Uzun yıllar küreselciliğin ve onun siyasal-ekonomik versiyonu olan neoliberalizmin hem siyasette hem entelektüel alanda hem akademyada hem de tüm boyutlarıyla kültür ve medyada hedef alıp itibarsızlaştırdığı değerler bulunuyor. Bunlar genel hatlarıyla söylersek milliyetçilik, aile, din, devlet, askerlik ve cinsiyet. Yani Batı küreselciliği tarafından, sahip olduğu kültürel hegemonya ile milliyetsiz, devletsiz, cinsiyetsiz, dinsiz ve devletsiz bir toplumun sürekli idealize edildiği bir anlatı empoze edildi.

"Kendi ülkeniz için savaşır mısınız?" diye sorulduğunda yüzde 80 "hayır" cevabı veren Avrupa toplumları işte böyle ortaya çıktı. Bu bir tarafıyla tüm kolektif değerlerden, gelenekten kopuştan ve aşırı bireyselleşmeden kaynaklanan sanayi sonrası toplumun neoliberal post-fordist ilişkilerinden kaynaklandı diğer yandan da küreselci elitlerin dayattığı bir kültürel deformasyonun sonucuydu.

Scale 1200

"Ataerkillik" kodlamasıyla değersizleştirilen bu değerlerle bir yandan annelik diğer yandan babalık algıları yıpratıldı. Geleneksel veya modern anlamda kadınlara dönük ayrımcılık ve eşitsizliklerle mücadele edilmesi olumlu bir durumken bu konu tamamen bu bağlamdan çıkarıldı ve aileyi kurtulunması gereken bir tahakküm merkeziyle, erkekliği ontolojik bir yoksunlukla, devleti sıradan bir bürokratik mekanizmayla, dini şiddet, tahakküm üreten bir kurum ve insanın gereksiz bir ihtiyacı olmakla, milliyetçiliği faşizmle özdeşleştiren bir ekosistem hâkim kılındı.

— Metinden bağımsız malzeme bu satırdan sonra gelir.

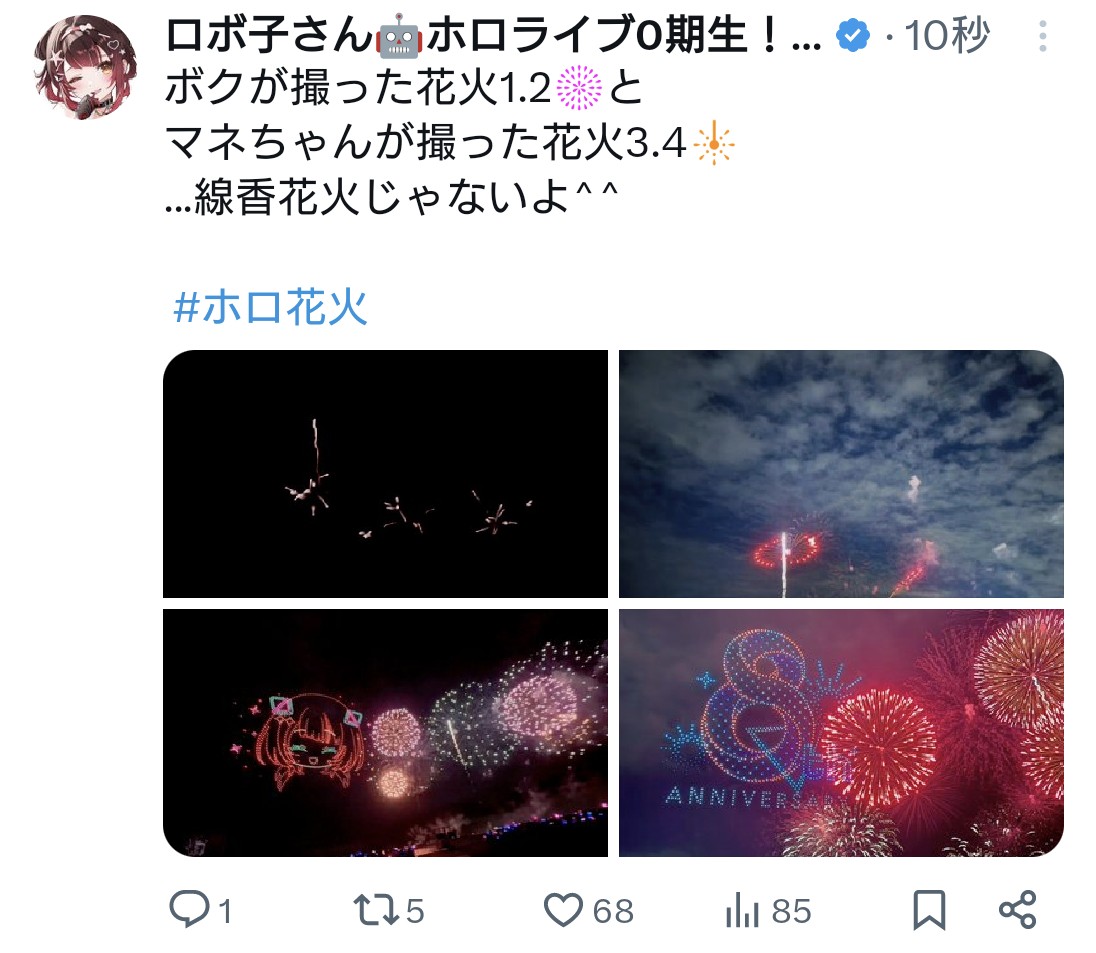
Task: Like the post with heart icon
Action: pyautogui.click(x=563, y=910)
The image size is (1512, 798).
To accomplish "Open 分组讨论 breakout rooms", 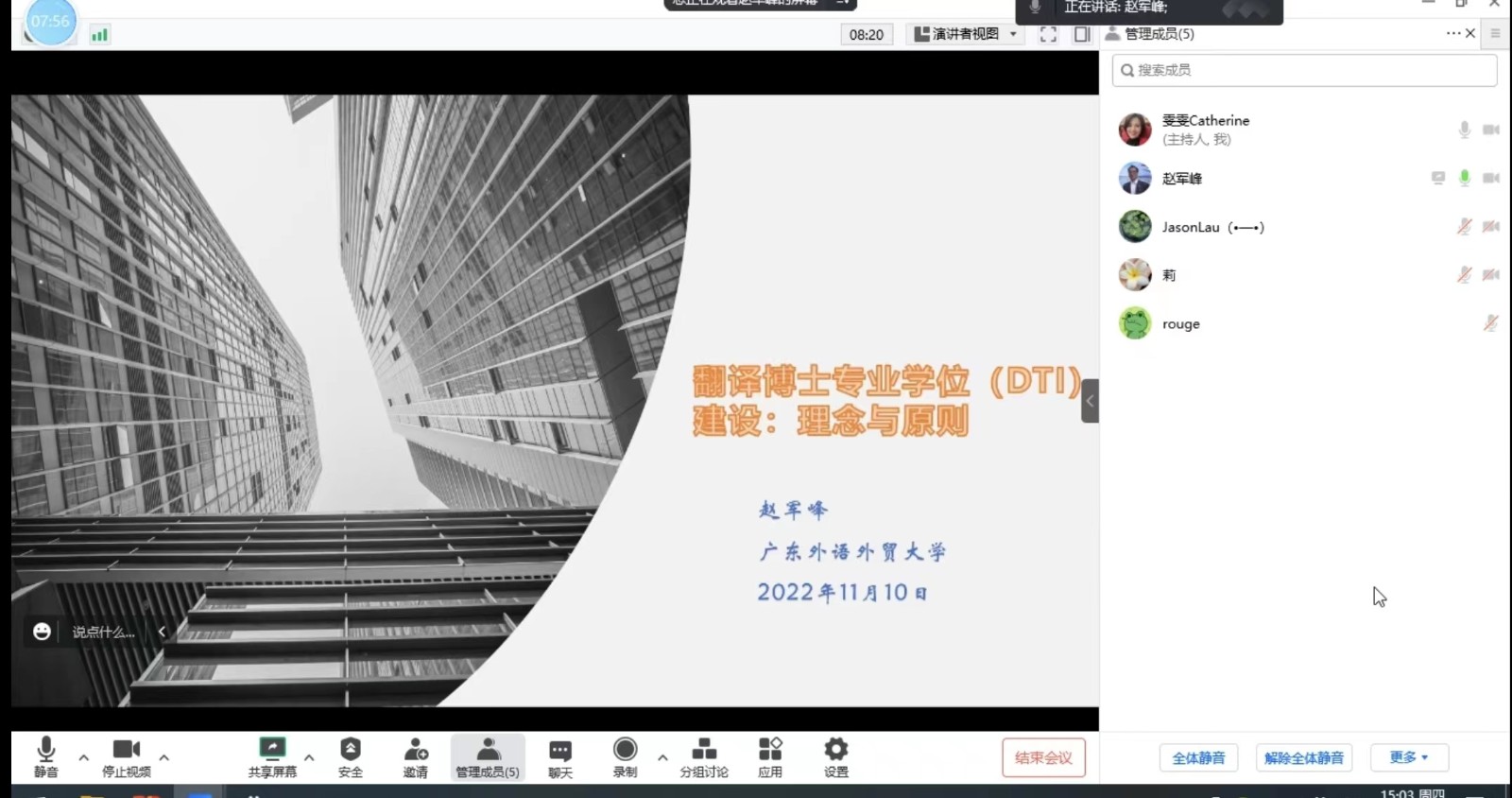I will (704, 751).
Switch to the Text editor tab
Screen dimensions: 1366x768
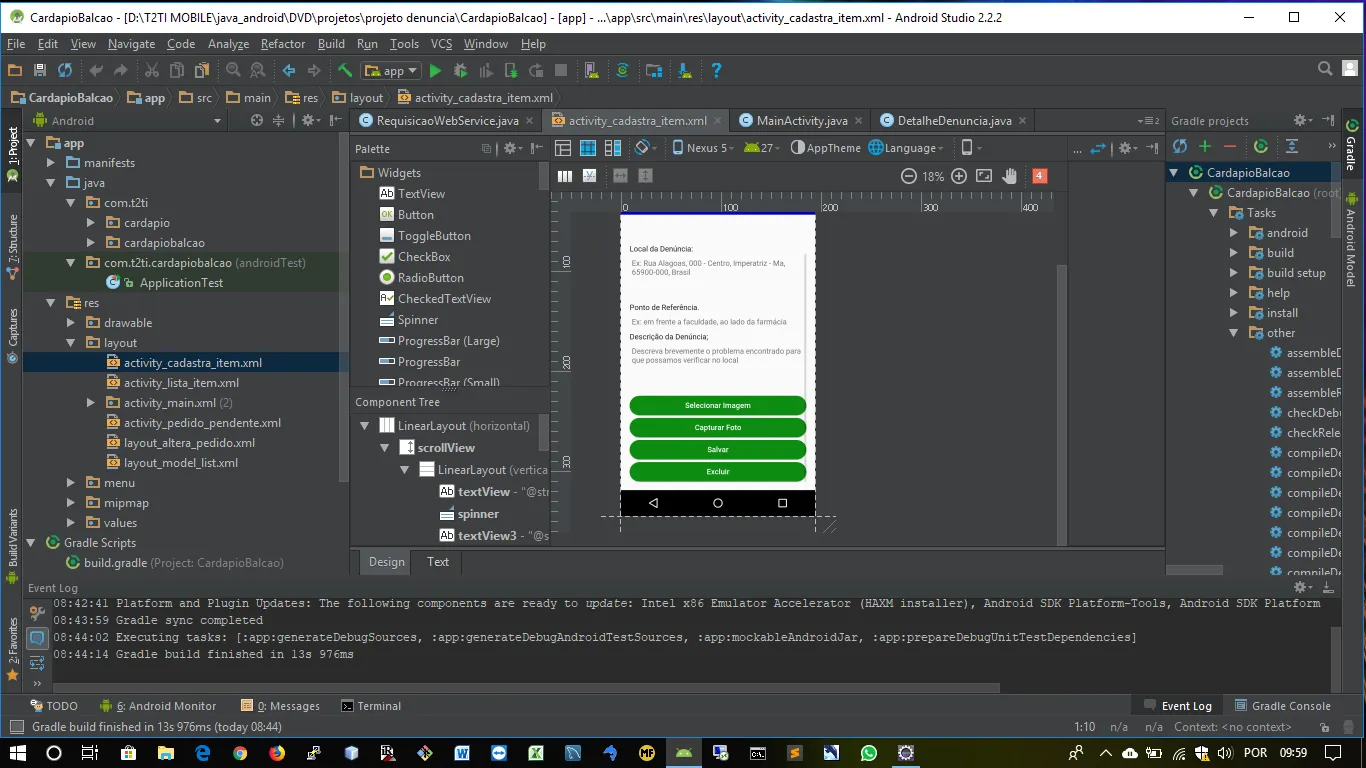[x=438, y=562]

Erkekliği babalıktan, askerlikten, geleneksel rollerinden, güçten ve otoriteden yoksun hâle getirip, kolunu kanadı kırılmış işlevsiz ve anlamsız bir varlığa dönüştürmek isteyen bu küreselci dilin sonucunda da karşımıza bir erkeklik krizi çıktı. Zaten modern sanayi toplumlarıyla birlikte dönüşüm geçiren, kent toplumunda geleneksel ilişkilerinden kopan erkek, yaşadığı sosyolojik dönüşüme uyum sağlamaya çalışmak durumunda kalmışken, küreselci kültür hegemonya etkisiyle gelinen bu noktada basit bir tüketim ve performans nesnesine dönüşmeye başladı.

Bizim sosyal medyamızda son yıllarda çok fazla tartışılan ve en çok da bizzat kadınlar tarafından bir şikayet ve serzeniş konusu olan "prenses erkek sendromu" Türkiye'ye özgü bir sorun olmamakla birlikte bu küreselci kültürel ve ideolojik saldırıdan maalesef Türkiye de nasibini almış oldu.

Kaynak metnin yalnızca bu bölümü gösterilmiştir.